Nos années sauvages
de Karen Joy Fowler

critiqué par Sentinelle, le 31 décembre 2016
(Bruxelles - 54 ans)


La note:  étoiles
Une soeur pas comme les autres
Rosemary était une petite fille si bavarde que ses parents lui disaient de commencer au milieu lorsqu’elle racontait une histoire. Mais cela ne l’empêchera pas de s’enfermer volontiers dans le silence après la disparition de sa sœur, pas vraiment… hmm comment dire… pas vraiment comme vous et moi. Je ne suis pas très claire ? C’est voulu. Mais il est important de ne pas dévoiler les dessous de l’intrigue et de respecter la démarche de l’auteur. Aussi, il faudra parvenir à la cinquantième page avant de comprendre qui était réellement Fern, la sœur de Rosemary, et lire une cinquantaine de pages supplémentaires pour bien cerner tous les enjeux du roman. C’est également le nombre de pages qu’il m’a fallu lire pour comprendre pourquoi l’auteur citait systématiquement en exergue, à chaque début de chapitre, un extrait du Rapport pour une académie de Frank Kafka. Sachez également que Rosemary entamera l’histoire de sa vie en respectant la consigne de ses parents, c’est-à-dire en commençant sa narration par le milieu, avant de reprendre par le début et de poursuivre ensuite par le dernier tiers.

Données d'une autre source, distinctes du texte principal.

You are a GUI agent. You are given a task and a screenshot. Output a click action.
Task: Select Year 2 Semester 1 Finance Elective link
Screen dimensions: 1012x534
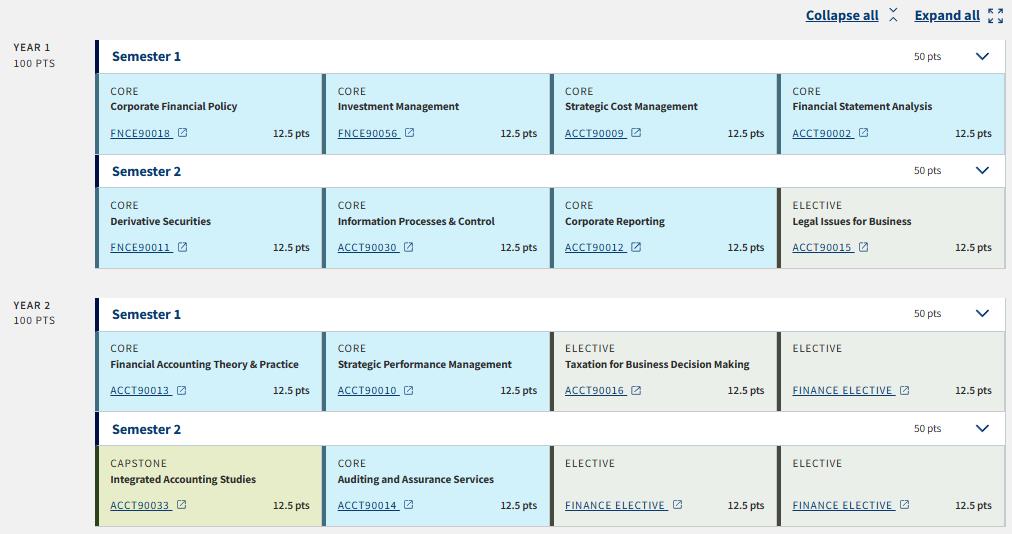[x=842, y=391]
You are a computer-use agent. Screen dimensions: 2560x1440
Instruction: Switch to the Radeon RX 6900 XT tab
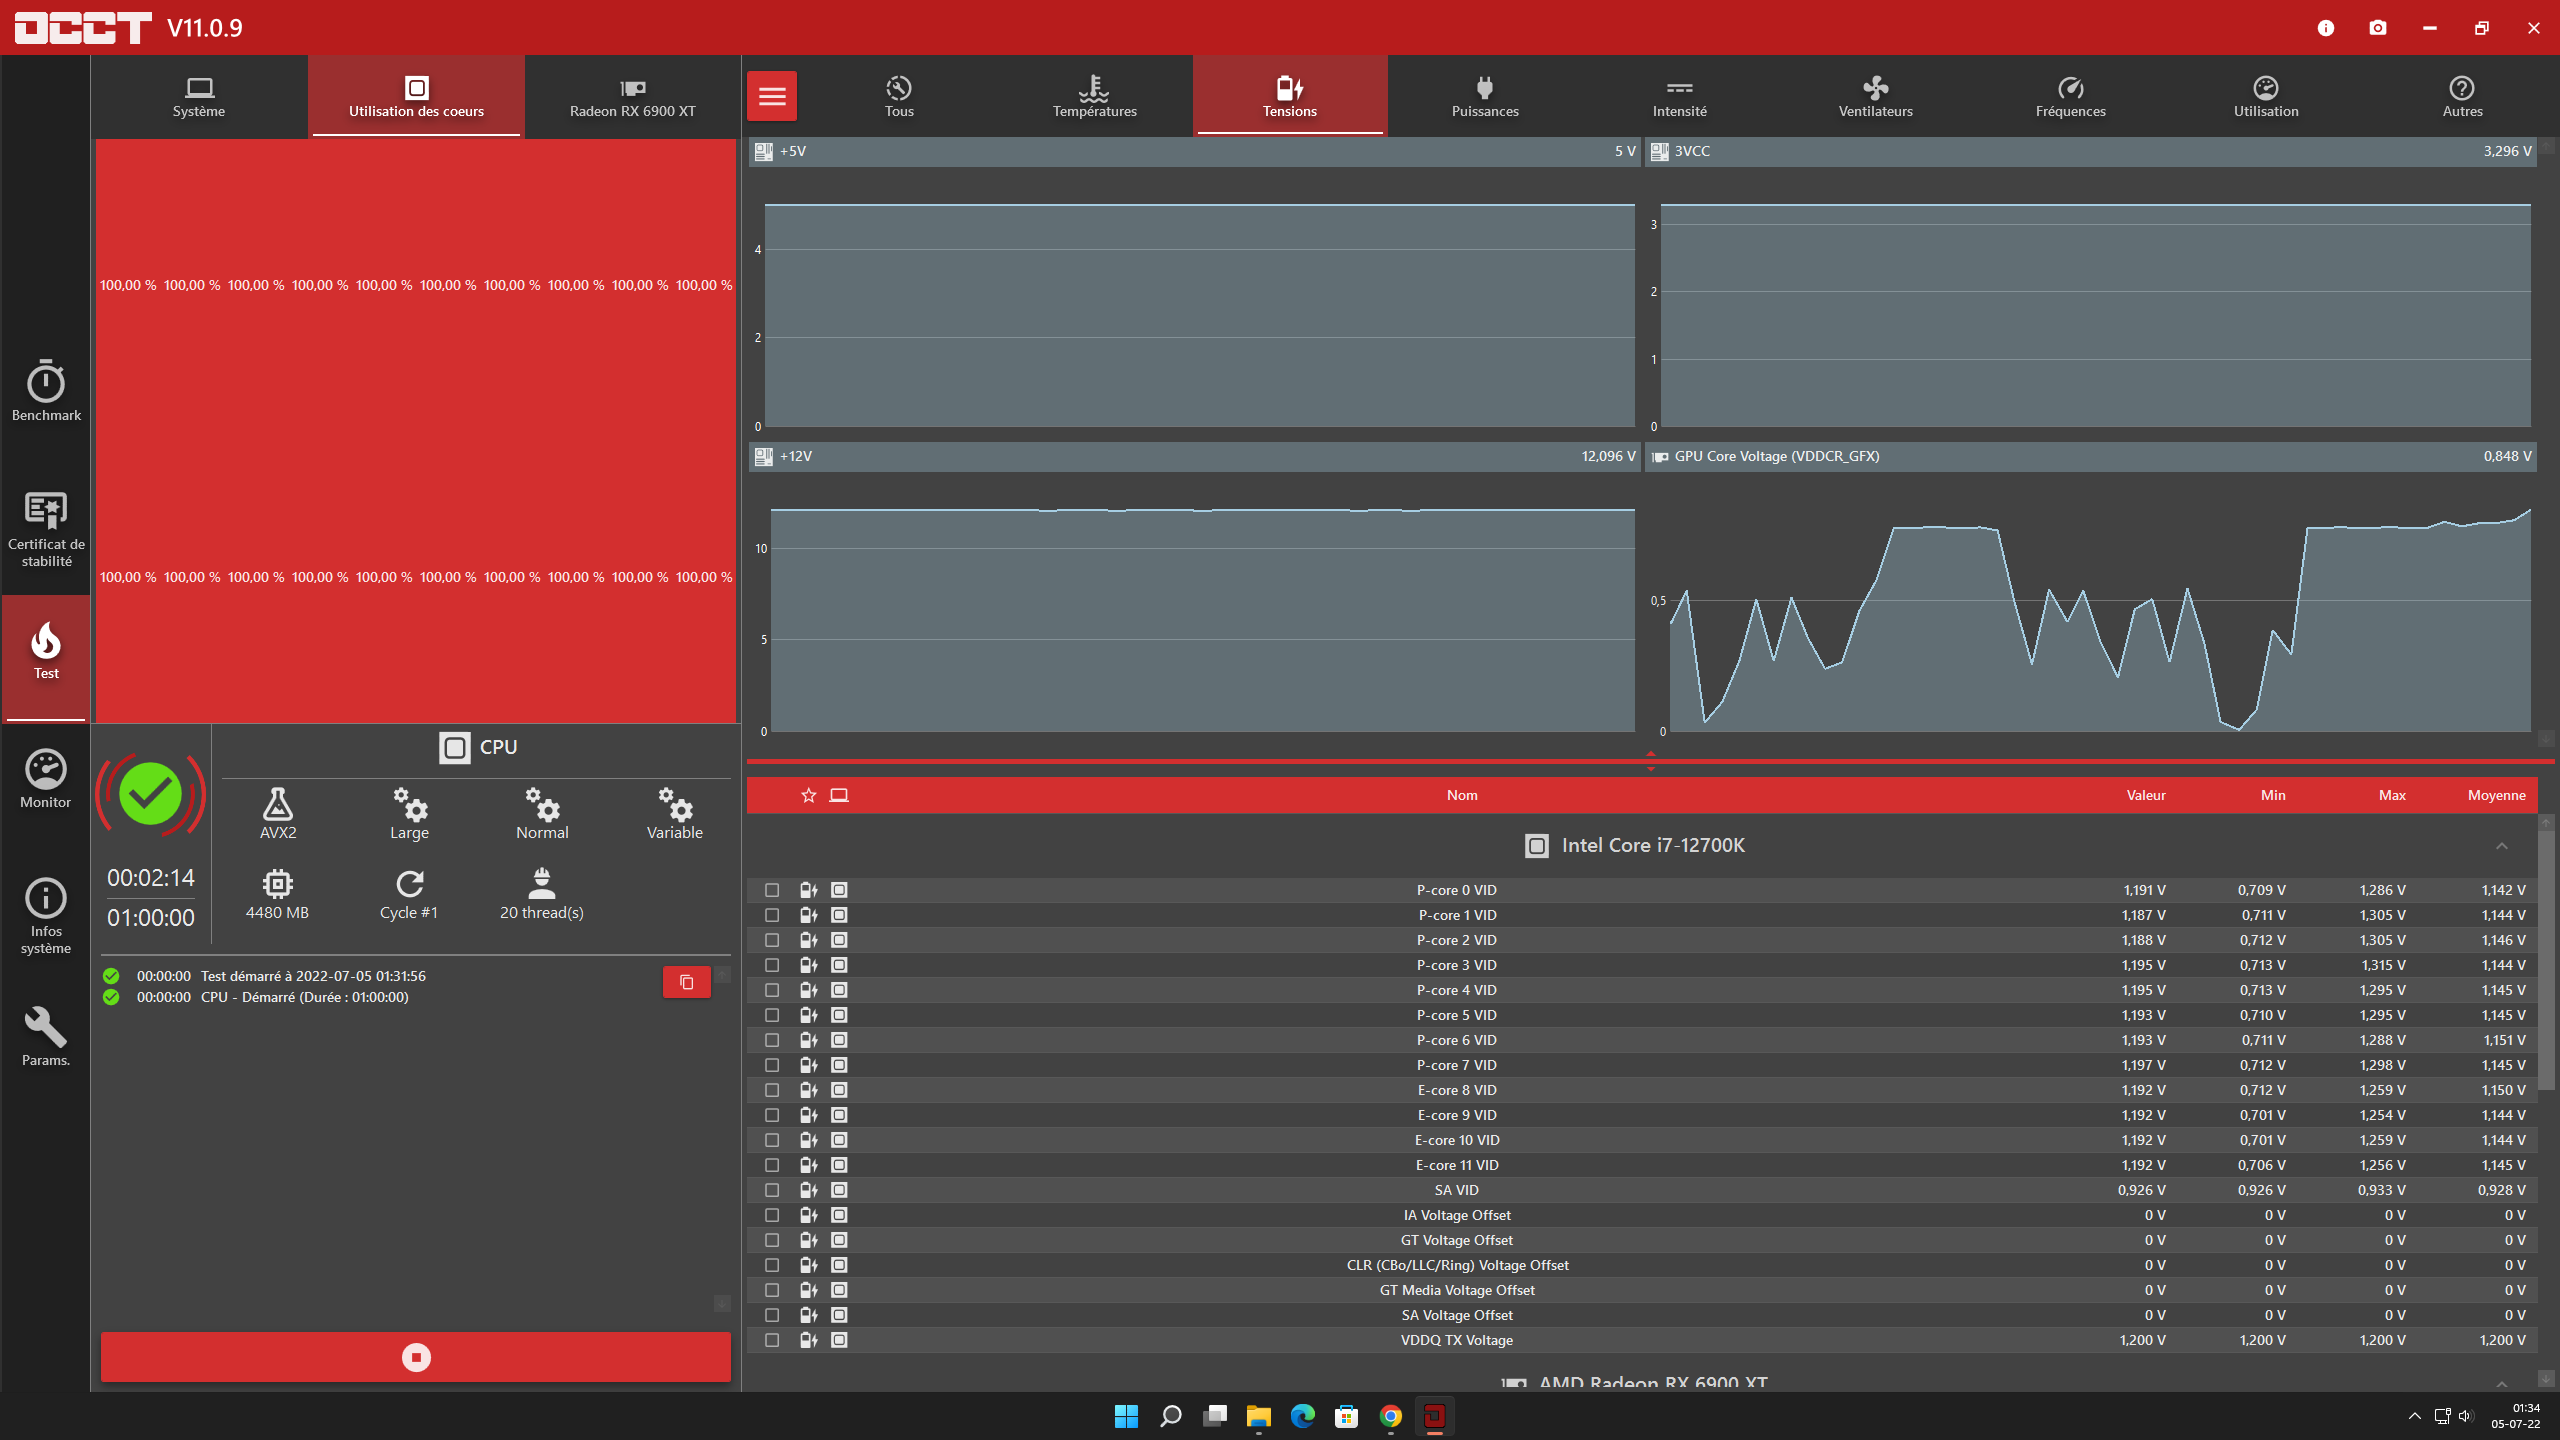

Comment parler d’un roman que j’ai beaucoup aimé sans trop dévoiler l’intrigue ? En restant volontiers dans le vague, tout en révélant quelques thèmes majeurs du récit, comme la rivalité fraternelle et l’importance de la fratrie dans le développement de la personnalité, les jeux de miroir et d’identification dans la construction de son identité, la mémoire sélective, le mensonge, la culpabilité, les non-dits, la perte. La révolte et le recours à la violence en réponse à la violence dans le traitement de ceux qui nous sont différents. Car il est aussi question de droit, de justice, de l’importance de l’action pour lutter contre une certaine injustice. Sans oublier l'empathie que nous ressentons pour tous les membres de la famille, notamment envers Rosemary, qui a souvent le sentiment de n’être jamais à sa place ni de trouver un endroit où être soi, avec son côté « vallée dérangeante » pour avoir grandi dans une famille pas comme les autres, en donnant toujours l’impression d’avoir un truc qui cloche, de "pas normal".